__Data supplied__
···

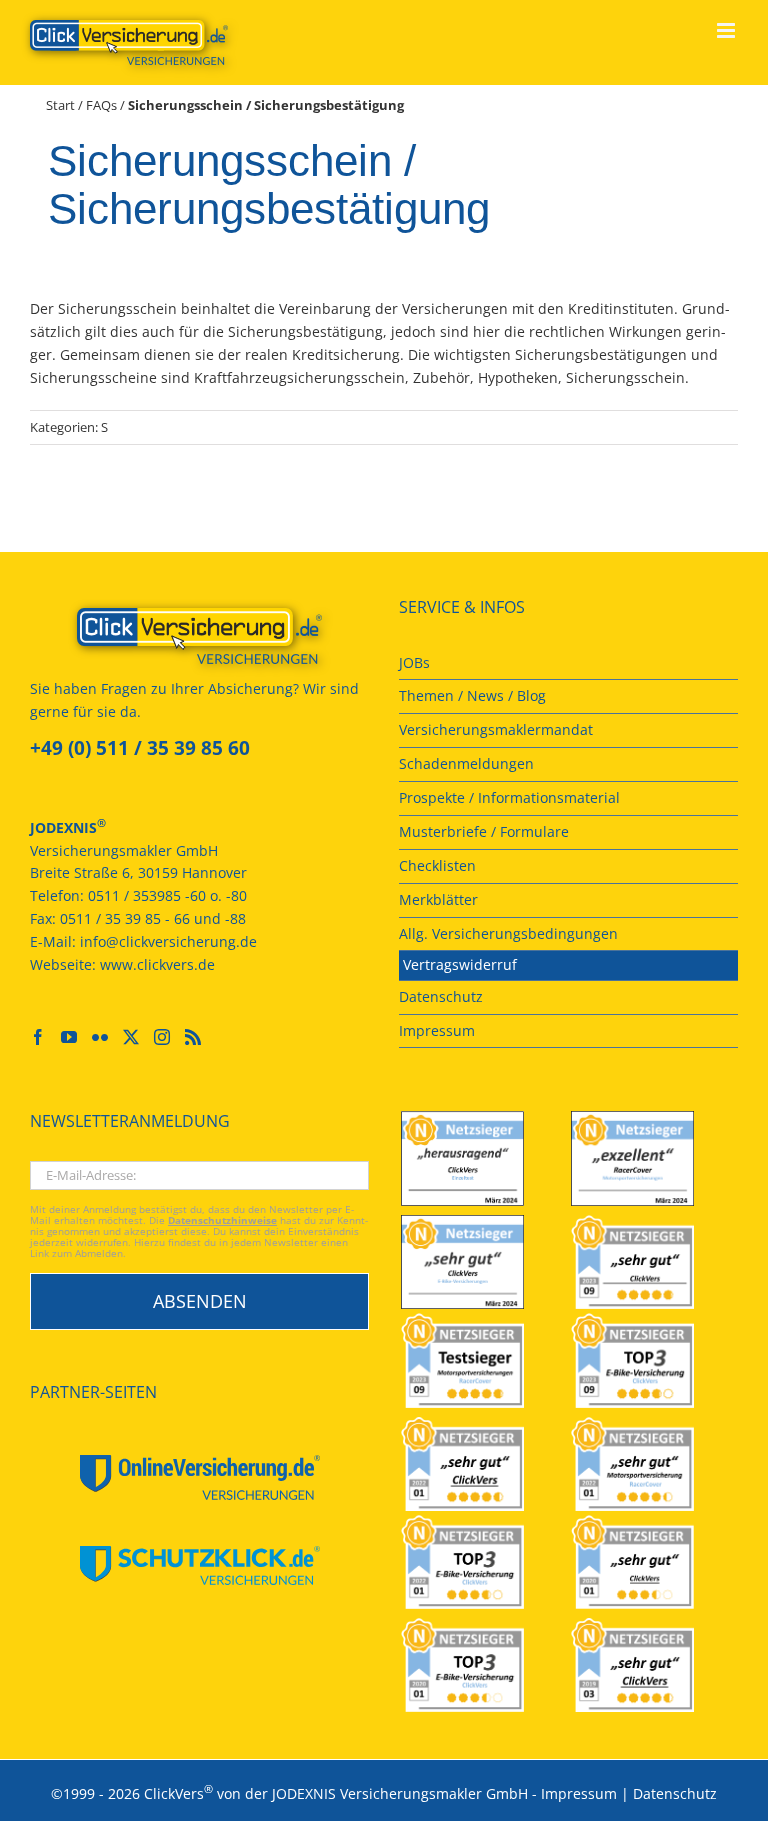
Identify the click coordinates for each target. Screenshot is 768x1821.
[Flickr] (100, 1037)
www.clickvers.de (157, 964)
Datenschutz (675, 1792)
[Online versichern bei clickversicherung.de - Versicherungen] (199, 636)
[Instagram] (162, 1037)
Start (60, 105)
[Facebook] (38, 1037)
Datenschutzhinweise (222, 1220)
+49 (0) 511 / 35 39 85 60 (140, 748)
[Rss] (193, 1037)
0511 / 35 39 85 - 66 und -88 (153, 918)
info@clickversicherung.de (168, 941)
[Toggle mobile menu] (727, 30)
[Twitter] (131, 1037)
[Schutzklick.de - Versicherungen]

···

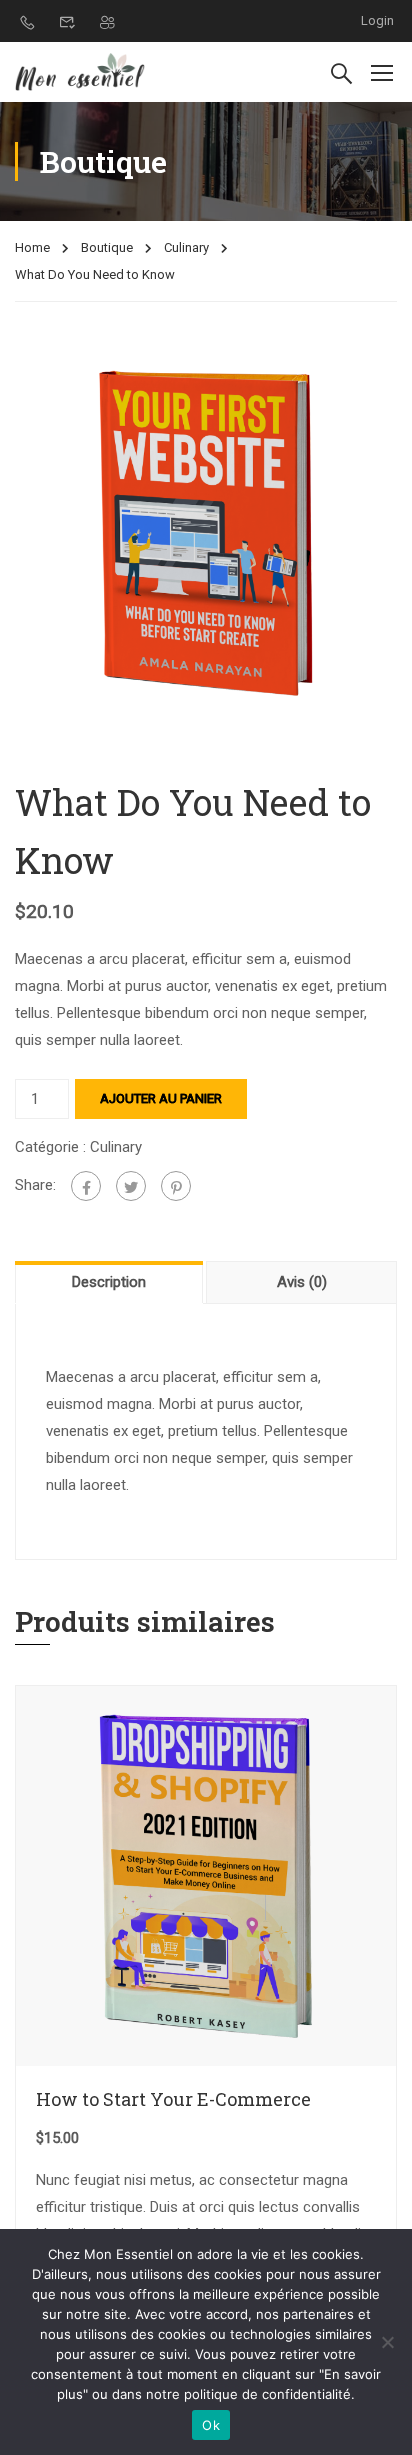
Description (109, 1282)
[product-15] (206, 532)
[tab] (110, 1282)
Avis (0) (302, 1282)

···

__Assignment__
All lines above from the one with "Identify the click" to the one with "[Facebook] (38, 1037)", inclusive, should be copied exactly, and no other lines.

__Answer to this problem__
Identify the click coordinates for each target. Screenshot is 768x1821.
[Flickr] (100, 1037)
www.clickvers.de (157, 964)
Datenschutz (675, 1792)
[Online versichern bei clickversicherung.de - Versicherungen] (199, 636)
[Instagram] (162, 1037)
Start (60, 105)
[Facebook] (38, 1037)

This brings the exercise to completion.